-- Begin PAGE --
The 15th Cavalry Regiment is a cavalry regiment of the United States Army. It was one of the Expansion Units originally established for the Spanish–American War, but has been a general workhorse unit ever since.

History

Origins
The 15th Cavalry Regiment was formed in 1901 at the Presidio of San Francisco, California. Immediately upon its organization in 1901, the 15th Cavalry embarked for the Philippines to quell an insurrection in the United States' newly acquired territory. The regiment's next action was part of the Cuban Pacification from 1906 to 1909, followed by duty along the Mexican border and the hunt for Pancho Villa from December 1917 to March 1918.
-- End PAGE --
Answer these questions from the 15th Cavalry Regiment history:
(a) For which war was the regiment originally established as one of the Expansion Units?
(b) Where was the regiment formed in 1901?
(c) During which years did the regiment take part in the Cuban Pacification?
-- Begin DATA BLOCK --
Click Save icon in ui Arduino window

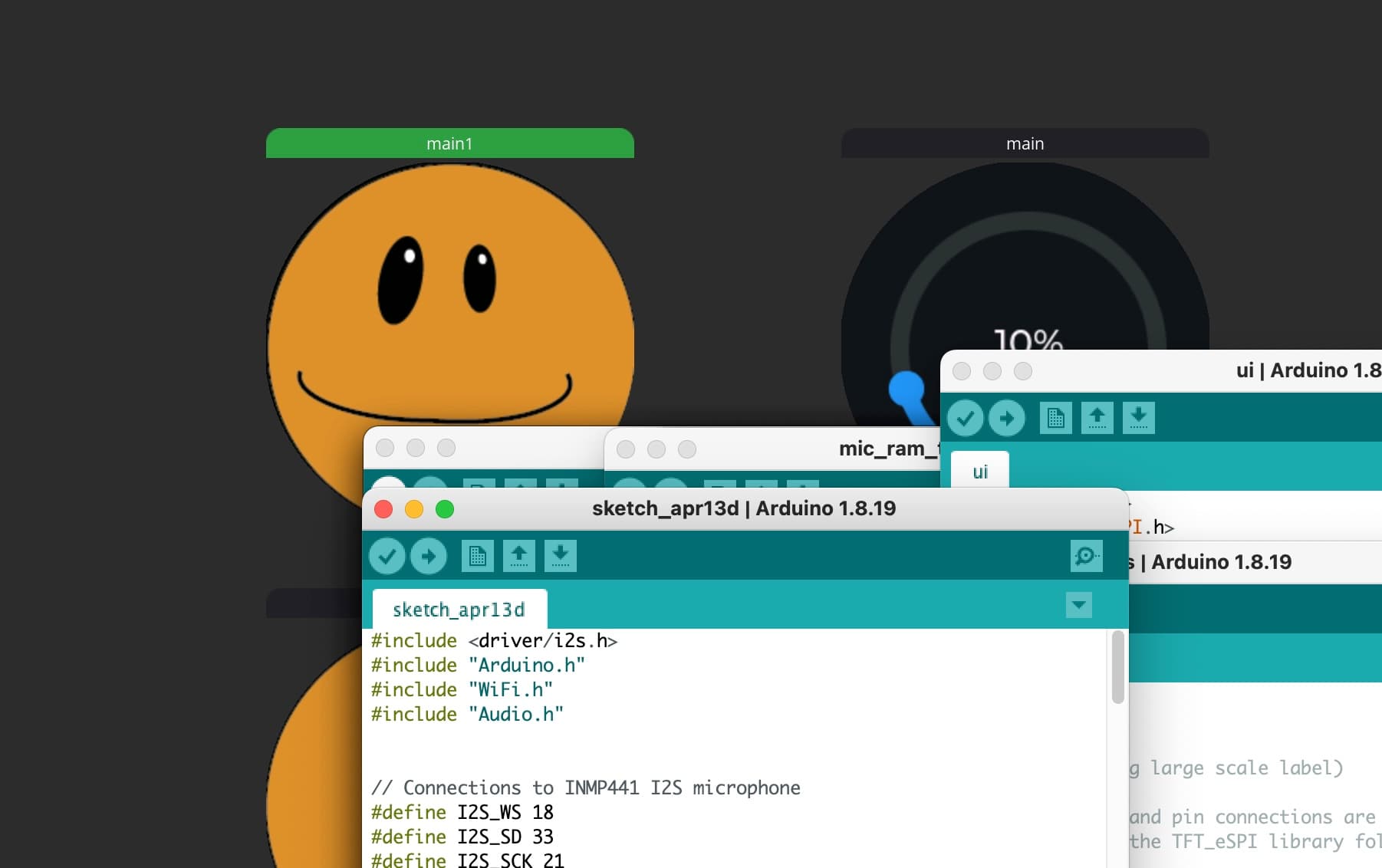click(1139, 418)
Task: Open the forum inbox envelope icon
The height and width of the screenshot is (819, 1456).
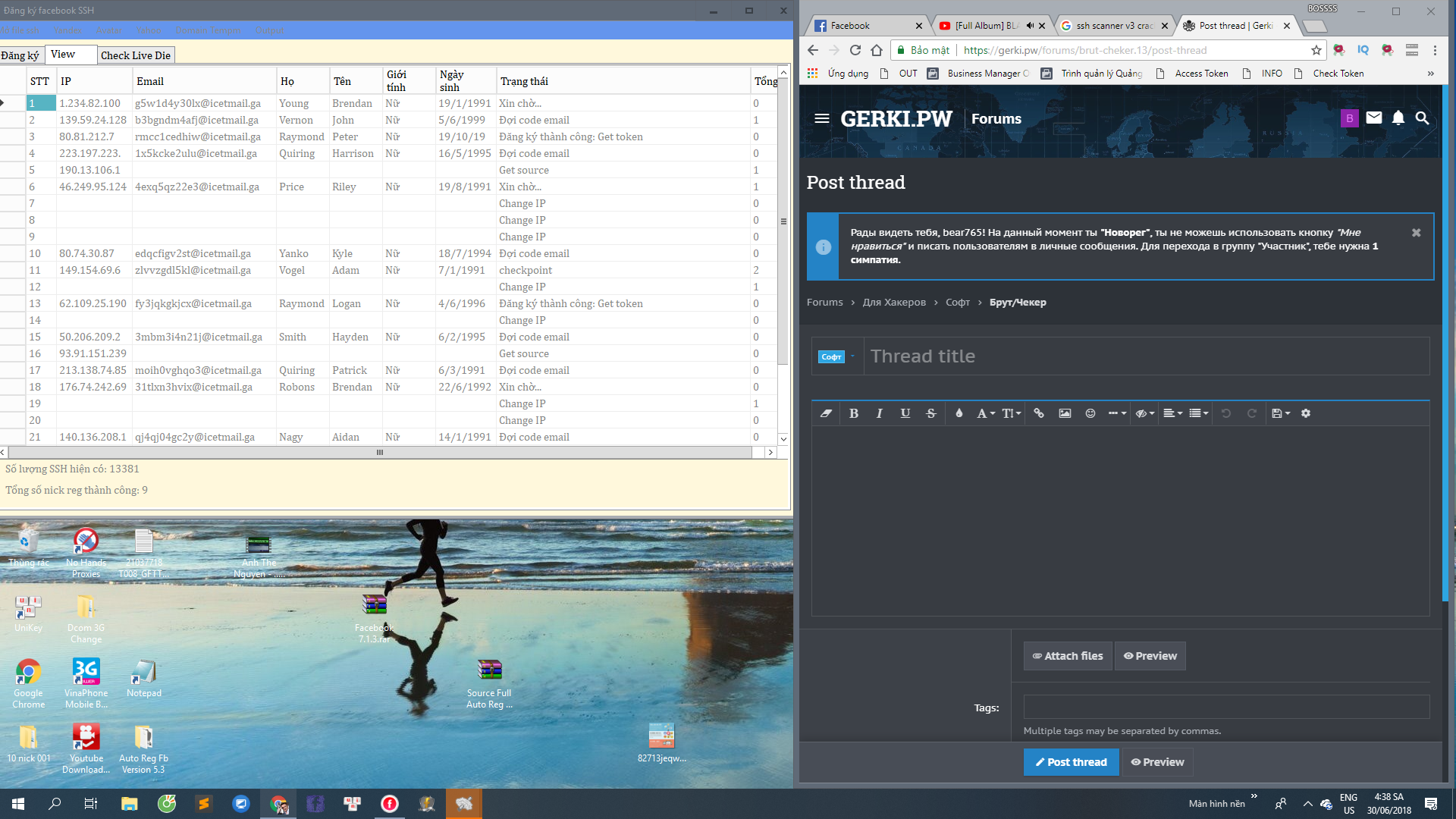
-- End DATA BLOCK --
SOLVED PROBLEM:
(a) The Spanish–American War
(b) The Presidio of San Francisco, California
(c) From 1906 to 1909